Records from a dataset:
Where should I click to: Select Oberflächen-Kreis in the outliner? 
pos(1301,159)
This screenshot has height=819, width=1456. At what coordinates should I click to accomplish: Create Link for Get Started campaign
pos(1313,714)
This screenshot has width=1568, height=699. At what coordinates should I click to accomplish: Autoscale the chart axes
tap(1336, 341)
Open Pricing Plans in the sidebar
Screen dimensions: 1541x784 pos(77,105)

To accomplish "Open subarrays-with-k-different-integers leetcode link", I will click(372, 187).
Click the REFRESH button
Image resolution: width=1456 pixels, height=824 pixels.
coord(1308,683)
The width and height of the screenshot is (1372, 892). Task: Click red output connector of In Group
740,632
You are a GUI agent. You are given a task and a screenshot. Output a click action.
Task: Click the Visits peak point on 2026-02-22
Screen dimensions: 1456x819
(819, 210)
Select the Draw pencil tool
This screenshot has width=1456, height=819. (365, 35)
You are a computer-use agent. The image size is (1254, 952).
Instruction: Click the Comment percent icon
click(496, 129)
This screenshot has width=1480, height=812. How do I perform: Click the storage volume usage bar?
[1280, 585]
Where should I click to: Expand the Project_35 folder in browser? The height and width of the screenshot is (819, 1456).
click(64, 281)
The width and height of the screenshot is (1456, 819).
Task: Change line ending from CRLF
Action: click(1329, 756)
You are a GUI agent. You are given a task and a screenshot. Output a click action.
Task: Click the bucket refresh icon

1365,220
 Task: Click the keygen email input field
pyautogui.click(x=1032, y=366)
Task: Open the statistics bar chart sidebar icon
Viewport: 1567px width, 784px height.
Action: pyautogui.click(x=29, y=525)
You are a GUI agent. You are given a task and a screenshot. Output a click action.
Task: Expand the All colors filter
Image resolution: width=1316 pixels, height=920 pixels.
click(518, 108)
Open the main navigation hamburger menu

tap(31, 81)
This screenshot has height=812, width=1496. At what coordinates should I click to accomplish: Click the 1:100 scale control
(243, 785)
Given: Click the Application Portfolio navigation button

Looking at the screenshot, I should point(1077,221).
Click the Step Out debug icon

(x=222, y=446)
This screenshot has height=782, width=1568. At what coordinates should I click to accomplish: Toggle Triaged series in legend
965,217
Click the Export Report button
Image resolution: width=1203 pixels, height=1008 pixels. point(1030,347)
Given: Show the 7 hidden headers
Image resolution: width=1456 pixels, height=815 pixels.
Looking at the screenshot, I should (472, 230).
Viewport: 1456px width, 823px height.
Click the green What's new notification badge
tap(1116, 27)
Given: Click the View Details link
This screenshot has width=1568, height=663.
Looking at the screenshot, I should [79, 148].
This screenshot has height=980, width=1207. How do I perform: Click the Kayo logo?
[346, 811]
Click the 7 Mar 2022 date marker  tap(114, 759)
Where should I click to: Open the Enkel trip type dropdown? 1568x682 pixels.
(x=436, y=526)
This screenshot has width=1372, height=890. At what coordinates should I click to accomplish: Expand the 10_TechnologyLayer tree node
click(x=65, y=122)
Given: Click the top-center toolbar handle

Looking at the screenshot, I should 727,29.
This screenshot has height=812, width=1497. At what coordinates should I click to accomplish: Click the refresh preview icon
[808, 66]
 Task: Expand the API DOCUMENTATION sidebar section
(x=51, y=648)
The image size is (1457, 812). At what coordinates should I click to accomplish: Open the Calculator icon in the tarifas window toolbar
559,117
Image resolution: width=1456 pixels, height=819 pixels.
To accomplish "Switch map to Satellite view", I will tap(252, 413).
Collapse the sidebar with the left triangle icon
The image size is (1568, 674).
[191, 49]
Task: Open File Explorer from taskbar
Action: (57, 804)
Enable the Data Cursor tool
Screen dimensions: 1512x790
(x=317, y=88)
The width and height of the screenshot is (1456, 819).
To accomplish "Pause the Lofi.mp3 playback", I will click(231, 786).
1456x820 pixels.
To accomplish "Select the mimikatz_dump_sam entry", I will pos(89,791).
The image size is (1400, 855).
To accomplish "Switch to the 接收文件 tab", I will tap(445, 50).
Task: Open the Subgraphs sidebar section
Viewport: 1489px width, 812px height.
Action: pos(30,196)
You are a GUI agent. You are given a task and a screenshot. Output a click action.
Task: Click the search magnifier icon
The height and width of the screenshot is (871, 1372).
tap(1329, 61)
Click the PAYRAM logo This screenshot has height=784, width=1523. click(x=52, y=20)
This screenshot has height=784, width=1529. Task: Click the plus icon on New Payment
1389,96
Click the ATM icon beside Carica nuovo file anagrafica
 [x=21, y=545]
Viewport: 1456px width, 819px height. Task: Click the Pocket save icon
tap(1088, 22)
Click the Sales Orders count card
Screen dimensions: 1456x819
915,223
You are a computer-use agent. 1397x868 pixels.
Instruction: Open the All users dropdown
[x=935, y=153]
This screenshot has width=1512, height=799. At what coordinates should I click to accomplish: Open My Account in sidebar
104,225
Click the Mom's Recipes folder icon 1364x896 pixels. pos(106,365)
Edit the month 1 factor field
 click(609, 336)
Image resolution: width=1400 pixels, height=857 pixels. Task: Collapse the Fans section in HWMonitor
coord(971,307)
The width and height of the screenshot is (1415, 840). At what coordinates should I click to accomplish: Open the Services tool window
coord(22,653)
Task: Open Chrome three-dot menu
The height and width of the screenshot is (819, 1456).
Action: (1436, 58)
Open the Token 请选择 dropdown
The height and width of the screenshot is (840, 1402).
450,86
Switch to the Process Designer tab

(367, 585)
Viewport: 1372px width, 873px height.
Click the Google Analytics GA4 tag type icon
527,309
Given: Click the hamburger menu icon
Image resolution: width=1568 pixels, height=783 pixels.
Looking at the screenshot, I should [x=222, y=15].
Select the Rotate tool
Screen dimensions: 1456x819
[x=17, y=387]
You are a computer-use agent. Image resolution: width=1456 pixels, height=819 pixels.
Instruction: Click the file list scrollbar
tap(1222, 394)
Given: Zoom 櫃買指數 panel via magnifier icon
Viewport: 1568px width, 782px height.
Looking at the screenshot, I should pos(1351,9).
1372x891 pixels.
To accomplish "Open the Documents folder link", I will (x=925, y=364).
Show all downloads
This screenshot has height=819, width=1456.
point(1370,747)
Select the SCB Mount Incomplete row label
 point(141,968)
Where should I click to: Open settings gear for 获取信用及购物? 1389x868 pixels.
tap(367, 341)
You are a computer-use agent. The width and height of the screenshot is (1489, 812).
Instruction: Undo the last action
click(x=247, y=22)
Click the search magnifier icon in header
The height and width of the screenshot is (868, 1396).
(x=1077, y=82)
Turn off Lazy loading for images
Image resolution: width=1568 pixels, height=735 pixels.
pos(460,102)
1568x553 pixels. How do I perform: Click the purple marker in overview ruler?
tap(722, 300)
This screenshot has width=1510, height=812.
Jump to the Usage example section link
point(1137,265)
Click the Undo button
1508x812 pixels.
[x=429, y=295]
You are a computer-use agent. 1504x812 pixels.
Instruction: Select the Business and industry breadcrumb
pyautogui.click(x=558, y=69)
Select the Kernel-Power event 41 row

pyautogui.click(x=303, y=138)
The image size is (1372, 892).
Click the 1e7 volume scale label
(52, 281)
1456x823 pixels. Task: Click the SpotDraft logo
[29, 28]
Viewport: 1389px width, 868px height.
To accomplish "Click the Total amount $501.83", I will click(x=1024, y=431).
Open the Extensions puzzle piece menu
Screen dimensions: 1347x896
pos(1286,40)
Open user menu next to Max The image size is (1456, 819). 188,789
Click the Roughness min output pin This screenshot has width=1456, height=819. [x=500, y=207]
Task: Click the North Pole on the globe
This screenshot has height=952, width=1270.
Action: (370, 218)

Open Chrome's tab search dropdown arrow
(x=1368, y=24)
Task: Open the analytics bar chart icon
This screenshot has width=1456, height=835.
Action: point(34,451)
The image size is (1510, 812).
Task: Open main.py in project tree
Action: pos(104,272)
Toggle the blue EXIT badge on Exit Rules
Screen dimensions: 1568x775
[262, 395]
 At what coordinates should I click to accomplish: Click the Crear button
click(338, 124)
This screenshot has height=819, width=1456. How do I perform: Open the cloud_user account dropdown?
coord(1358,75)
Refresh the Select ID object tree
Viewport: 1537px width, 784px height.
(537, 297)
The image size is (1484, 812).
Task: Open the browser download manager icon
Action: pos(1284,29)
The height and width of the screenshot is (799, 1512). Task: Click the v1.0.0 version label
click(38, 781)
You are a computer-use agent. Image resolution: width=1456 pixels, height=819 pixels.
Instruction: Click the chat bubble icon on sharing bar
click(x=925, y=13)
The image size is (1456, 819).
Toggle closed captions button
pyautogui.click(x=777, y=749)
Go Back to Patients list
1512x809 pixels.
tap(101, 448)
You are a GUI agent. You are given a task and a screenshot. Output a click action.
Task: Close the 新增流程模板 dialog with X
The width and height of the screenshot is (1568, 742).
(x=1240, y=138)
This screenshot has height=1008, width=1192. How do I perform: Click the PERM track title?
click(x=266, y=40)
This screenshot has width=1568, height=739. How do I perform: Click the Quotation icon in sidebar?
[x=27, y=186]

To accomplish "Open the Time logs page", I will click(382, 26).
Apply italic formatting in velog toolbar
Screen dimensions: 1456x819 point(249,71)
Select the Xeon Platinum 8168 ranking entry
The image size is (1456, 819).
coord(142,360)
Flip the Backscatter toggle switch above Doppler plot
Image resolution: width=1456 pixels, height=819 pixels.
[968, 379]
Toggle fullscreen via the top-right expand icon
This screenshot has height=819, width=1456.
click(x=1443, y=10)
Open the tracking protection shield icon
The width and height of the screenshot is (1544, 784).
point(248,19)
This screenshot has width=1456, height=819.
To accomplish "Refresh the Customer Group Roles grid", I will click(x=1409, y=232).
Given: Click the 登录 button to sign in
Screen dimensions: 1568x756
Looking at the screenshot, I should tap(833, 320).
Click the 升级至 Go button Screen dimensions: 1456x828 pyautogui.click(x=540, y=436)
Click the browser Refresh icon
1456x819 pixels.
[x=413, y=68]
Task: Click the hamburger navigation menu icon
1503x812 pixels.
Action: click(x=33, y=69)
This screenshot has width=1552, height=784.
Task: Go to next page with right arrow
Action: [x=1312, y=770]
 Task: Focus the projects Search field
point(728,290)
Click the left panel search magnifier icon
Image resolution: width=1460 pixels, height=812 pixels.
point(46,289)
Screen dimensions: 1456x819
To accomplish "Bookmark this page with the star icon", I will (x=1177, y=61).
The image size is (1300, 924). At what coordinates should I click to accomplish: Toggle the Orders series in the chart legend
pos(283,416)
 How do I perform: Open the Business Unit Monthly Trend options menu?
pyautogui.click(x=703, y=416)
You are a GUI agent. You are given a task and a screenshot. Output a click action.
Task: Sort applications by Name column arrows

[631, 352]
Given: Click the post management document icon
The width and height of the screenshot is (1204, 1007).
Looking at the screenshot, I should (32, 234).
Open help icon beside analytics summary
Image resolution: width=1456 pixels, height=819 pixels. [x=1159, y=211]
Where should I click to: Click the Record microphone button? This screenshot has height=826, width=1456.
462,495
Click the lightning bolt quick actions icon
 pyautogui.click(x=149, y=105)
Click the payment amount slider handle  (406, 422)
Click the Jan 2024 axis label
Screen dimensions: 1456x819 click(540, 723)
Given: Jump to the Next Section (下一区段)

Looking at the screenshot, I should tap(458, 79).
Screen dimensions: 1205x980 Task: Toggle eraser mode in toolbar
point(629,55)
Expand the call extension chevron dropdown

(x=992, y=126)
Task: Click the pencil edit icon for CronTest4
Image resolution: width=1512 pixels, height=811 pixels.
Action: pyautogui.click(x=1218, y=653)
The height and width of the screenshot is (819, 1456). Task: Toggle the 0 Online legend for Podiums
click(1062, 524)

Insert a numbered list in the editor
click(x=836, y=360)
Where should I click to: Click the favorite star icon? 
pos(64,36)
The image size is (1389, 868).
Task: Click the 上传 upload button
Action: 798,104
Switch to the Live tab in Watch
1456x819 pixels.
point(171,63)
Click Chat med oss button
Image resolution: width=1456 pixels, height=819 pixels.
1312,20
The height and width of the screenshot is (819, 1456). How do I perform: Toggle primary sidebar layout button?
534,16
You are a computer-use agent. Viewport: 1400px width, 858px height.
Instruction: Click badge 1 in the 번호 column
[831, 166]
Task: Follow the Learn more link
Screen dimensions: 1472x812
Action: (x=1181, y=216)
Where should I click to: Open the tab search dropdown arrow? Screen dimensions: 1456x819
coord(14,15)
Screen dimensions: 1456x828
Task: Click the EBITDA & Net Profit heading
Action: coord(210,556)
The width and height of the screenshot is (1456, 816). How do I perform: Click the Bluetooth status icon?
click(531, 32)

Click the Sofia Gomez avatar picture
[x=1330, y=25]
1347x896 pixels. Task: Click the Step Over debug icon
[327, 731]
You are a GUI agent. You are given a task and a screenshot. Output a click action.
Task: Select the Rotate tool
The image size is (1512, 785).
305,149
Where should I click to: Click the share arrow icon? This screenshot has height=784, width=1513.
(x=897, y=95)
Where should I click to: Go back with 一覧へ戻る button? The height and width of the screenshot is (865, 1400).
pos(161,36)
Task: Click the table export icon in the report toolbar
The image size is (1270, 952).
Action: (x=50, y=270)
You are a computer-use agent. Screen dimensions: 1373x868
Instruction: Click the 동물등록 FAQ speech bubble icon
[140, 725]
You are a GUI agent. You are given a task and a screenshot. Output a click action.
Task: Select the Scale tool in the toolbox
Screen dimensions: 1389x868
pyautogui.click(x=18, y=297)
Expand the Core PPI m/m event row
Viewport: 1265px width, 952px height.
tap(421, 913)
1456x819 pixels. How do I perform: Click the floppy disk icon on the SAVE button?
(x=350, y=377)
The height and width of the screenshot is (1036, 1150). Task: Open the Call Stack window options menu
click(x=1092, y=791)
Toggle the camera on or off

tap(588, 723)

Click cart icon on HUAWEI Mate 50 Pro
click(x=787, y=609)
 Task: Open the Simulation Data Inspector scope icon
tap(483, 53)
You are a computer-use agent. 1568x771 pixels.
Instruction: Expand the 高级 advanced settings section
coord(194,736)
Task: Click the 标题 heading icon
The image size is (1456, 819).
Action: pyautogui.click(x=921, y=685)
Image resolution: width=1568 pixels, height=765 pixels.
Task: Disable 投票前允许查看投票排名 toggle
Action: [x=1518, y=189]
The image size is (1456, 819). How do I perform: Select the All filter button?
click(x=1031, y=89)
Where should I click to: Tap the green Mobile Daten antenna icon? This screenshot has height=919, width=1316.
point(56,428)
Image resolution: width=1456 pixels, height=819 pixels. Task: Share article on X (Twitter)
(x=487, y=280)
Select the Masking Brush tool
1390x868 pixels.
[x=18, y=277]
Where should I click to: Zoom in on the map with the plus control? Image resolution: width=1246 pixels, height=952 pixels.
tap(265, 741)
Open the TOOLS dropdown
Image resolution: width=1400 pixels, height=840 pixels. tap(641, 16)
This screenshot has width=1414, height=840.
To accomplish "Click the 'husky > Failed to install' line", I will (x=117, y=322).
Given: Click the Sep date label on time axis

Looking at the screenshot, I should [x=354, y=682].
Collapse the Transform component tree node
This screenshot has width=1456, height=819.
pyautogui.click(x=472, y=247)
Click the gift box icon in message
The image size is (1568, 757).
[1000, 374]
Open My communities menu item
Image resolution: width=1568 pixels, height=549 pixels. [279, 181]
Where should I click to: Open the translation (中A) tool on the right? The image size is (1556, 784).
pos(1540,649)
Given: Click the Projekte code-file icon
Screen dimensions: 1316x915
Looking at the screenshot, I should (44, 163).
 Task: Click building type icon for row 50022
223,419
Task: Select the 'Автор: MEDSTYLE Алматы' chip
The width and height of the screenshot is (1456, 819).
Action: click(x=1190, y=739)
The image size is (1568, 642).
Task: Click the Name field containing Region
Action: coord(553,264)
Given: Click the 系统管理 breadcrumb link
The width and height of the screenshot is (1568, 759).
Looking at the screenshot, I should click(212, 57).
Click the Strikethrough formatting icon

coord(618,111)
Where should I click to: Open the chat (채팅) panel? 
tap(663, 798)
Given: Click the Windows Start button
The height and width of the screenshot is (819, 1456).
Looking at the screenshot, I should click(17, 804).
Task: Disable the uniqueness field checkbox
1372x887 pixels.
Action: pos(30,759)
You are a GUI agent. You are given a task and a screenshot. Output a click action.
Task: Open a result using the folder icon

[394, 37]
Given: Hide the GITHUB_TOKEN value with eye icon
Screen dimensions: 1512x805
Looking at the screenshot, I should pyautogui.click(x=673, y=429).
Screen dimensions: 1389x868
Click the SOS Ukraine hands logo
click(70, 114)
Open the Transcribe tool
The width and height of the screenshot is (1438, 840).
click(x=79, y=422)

### What you need to do
Could you retype exactly the lines above, starting at the line that contains "Open Chrome's tab search dropdown arrow" and ending at the line that contains "Refresh the Select ID object tree", and nothing more?

### Exercise output
Open Chrome's tab search dropdown arrow
(x=1368, y=24)
Task: Open the analytics bar chart icon
This screenshot has width=1456, height=835.
Action: point(34,451)
The image size is (1510, 812).
Task: Open main.py in project tree
Action: pos(104,272)
Toggle the blue EXIT badge on Exit Rules
Screen dimensions: 1568x775
[262, 395]
 At what coordinates should I click to accomplish: Click the Crear button
click(338, 124)
This screenshot has height=819, width=1456. How do I perform: Open the cloud_user account dropdown?
coord(1358,75)
Refresh the Select ID object tree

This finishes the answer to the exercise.